First, I investigate the use of lidar data in predicting metrics at the landscape level, specifically to derive surface fuel models and continuous canopy metrics at the plot scale. My results in Chapter 2 indicate that using lidar to predict specific fuel models for FARSITE wildfire behavior model is challenging. However, the prediction of more general fuel models and continuous canopy metrics is feasible and reliable, especially for metrics near the top of the canopy.
It is also possible to derive canopy parameters at the individual tree level. In Chapter 3, I compare the ability of two processing methods--object-based image analysis (OBIA) and 3D segmentation of the lidar point cloud--to detect and delineate individual trees. I find that while both methods delineate dominant trees and accurately predict their heights, the lidar-derived polygons more closely resemble the shape of realistic individual tree crowns.

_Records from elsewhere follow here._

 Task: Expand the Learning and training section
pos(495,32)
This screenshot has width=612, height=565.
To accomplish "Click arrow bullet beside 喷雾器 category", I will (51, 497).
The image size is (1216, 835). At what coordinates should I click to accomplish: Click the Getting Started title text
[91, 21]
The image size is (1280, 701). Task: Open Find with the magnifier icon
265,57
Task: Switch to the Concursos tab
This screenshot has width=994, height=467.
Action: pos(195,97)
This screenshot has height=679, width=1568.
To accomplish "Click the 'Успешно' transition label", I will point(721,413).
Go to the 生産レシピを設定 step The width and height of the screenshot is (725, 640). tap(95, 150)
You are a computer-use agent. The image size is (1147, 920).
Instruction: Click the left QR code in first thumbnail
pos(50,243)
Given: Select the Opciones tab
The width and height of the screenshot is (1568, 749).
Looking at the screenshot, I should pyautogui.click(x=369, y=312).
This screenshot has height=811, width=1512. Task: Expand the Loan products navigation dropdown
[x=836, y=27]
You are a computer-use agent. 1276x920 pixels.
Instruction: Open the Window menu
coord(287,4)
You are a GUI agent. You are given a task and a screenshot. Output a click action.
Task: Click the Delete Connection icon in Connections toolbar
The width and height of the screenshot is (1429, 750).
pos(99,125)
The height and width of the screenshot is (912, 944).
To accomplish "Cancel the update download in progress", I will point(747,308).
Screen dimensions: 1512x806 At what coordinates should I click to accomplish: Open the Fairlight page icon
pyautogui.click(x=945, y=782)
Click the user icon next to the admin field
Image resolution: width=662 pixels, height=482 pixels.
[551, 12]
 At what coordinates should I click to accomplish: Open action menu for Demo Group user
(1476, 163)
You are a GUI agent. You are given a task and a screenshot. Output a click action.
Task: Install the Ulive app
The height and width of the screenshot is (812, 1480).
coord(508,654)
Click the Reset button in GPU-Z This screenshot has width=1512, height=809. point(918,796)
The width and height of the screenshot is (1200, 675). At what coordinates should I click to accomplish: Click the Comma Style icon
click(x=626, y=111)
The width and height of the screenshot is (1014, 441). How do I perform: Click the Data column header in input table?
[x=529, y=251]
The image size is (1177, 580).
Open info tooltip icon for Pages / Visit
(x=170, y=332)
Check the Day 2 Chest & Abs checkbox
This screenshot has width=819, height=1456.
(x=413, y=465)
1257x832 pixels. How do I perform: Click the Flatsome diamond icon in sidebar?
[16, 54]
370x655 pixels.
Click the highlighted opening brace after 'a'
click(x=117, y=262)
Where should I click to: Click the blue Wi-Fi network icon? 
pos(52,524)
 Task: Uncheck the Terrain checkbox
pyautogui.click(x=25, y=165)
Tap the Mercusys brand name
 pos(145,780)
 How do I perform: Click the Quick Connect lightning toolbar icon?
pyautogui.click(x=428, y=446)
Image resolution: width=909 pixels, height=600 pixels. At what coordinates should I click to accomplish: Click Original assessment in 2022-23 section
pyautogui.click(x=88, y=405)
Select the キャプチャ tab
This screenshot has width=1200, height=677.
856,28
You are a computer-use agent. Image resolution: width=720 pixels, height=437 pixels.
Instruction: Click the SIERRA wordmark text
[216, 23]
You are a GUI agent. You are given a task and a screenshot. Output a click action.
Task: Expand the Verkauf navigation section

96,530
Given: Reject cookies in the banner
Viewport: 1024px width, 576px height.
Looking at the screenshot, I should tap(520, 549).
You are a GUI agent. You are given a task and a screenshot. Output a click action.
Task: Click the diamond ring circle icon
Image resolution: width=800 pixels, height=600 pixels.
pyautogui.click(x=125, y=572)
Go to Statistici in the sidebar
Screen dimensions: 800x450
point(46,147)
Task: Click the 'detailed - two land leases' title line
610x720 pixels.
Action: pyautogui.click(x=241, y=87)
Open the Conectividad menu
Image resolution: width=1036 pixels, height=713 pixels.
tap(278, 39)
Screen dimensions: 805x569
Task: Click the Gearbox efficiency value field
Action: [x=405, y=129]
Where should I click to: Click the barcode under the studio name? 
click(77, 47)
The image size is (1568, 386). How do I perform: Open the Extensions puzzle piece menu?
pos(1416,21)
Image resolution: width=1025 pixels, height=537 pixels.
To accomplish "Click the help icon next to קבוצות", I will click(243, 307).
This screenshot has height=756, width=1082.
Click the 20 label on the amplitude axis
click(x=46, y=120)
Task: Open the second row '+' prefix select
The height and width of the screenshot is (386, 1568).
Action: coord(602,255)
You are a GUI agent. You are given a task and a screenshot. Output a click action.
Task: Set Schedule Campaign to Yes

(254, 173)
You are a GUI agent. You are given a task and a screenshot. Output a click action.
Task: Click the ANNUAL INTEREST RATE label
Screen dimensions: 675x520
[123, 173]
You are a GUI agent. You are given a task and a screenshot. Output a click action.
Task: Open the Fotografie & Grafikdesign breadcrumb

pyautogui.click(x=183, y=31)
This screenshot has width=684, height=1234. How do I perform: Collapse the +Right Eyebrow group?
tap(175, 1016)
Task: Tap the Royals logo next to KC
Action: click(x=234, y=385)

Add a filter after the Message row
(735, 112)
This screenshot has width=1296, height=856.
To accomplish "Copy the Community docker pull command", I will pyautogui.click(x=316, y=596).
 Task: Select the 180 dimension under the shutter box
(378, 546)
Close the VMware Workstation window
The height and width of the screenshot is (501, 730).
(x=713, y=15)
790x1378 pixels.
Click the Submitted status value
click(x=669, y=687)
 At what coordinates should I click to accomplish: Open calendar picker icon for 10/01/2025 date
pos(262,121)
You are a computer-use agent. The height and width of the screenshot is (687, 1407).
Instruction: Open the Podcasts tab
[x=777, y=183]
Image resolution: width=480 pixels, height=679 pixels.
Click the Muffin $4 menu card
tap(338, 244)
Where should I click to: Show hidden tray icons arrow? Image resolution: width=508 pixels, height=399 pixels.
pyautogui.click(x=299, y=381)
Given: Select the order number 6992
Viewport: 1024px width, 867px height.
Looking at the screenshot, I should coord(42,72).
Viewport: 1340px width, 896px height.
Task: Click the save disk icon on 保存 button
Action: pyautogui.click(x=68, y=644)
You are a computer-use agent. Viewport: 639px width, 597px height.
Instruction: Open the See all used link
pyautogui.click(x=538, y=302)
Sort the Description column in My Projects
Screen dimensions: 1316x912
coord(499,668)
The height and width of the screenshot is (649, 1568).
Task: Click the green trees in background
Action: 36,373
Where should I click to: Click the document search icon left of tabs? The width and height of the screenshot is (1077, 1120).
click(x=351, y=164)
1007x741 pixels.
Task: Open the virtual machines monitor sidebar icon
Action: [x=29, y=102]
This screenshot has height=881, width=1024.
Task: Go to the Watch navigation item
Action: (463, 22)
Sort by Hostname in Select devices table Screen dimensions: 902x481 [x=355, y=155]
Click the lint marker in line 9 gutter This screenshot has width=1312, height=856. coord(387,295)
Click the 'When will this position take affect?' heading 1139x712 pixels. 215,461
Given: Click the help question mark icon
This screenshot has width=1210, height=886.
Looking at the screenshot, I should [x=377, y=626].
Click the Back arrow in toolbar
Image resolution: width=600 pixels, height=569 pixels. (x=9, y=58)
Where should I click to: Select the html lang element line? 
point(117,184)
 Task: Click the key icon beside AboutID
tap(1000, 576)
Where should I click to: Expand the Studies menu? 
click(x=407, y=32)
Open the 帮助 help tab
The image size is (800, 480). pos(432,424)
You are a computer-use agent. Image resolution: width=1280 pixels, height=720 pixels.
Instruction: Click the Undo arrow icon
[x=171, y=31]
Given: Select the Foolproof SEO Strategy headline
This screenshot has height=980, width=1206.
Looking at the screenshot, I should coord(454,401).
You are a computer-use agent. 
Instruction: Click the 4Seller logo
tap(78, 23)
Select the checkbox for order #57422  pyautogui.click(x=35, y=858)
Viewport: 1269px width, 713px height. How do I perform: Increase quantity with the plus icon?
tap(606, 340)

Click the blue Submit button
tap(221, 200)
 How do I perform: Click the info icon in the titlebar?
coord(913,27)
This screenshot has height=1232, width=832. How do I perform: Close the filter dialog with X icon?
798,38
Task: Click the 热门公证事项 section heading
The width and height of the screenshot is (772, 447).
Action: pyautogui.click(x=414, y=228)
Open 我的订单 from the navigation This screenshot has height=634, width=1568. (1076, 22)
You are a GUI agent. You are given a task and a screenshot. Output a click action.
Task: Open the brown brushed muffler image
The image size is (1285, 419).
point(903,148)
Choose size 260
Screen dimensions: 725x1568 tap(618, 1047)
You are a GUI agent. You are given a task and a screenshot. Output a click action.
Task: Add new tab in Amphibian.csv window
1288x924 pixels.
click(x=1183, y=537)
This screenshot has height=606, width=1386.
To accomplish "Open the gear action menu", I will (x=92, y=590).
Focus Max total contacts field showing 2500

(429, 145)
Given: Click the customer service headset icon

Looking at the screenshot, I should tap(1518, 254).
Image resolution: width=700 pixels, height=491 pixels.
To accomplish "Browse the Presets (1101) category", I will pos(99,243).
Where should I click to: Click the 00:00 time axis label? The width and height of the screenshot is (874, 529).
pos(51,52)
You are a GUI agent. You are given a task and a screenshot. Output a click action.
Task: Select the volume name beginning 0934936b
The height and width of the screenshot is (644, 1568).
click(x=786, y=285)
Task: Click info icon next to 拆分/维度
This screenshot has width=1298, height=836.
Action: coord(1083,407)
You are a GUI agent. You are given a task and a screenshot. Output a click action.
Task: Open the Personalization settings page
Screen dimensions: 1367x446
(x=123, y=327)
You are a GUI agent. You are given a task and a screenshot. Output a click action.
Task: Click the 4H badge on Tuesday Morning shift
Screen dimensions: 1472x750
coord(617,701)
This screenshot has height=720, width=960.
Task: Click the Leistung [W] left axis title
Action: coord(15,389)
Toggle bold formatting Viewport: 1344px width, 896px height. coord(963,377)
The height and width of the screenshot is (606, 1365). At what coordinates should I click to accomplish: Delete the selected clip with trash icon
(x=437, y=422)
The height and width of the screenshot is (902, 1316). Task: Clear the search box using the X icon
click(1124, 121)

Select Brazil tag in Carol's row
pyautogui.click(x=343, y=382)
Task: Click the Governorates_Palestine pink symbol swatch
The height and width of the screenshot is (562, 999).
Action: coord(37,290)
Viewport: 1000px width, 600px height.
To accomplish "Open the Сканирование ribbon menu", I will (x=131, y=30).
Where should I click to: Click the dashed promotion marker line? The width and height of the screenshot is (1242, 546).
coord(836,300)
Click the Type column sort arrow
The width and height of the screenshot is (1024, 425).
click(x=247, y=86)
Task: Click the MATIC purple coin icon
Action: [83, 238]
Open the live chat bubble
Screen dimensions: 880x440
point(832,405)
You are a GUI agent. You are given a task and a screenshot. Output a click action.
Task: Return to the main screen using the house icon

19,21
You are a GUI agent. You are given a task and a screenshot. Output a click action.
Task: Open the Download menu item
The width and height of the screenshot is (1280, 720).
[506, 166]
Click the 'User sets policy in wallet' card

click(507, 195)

Acquiring remotely sensed data at high resolution and over large areas can be expensive, especially in the case of lidar. In Chapter 4, I investigate the ability of lidar data to reliably predict forest canopy metrics at the plot level as the data resolution declines. I show that canopy metrics can be predicted at a reasonable accuracy with data resolutions as low as one pulse per squared meter. These findings will be useful to land managers making cost benefit decisions when acquiring new lidar data.
Collectively, the results of this dissertation suggest that remote sensing, and in particular lidar, can reliably and cost-effectively provide forest information across scales--from the individual tree level to the landscape level. These results will be useful for the fire and forest management community in general, as well as being key to the goals of the SNAMP program.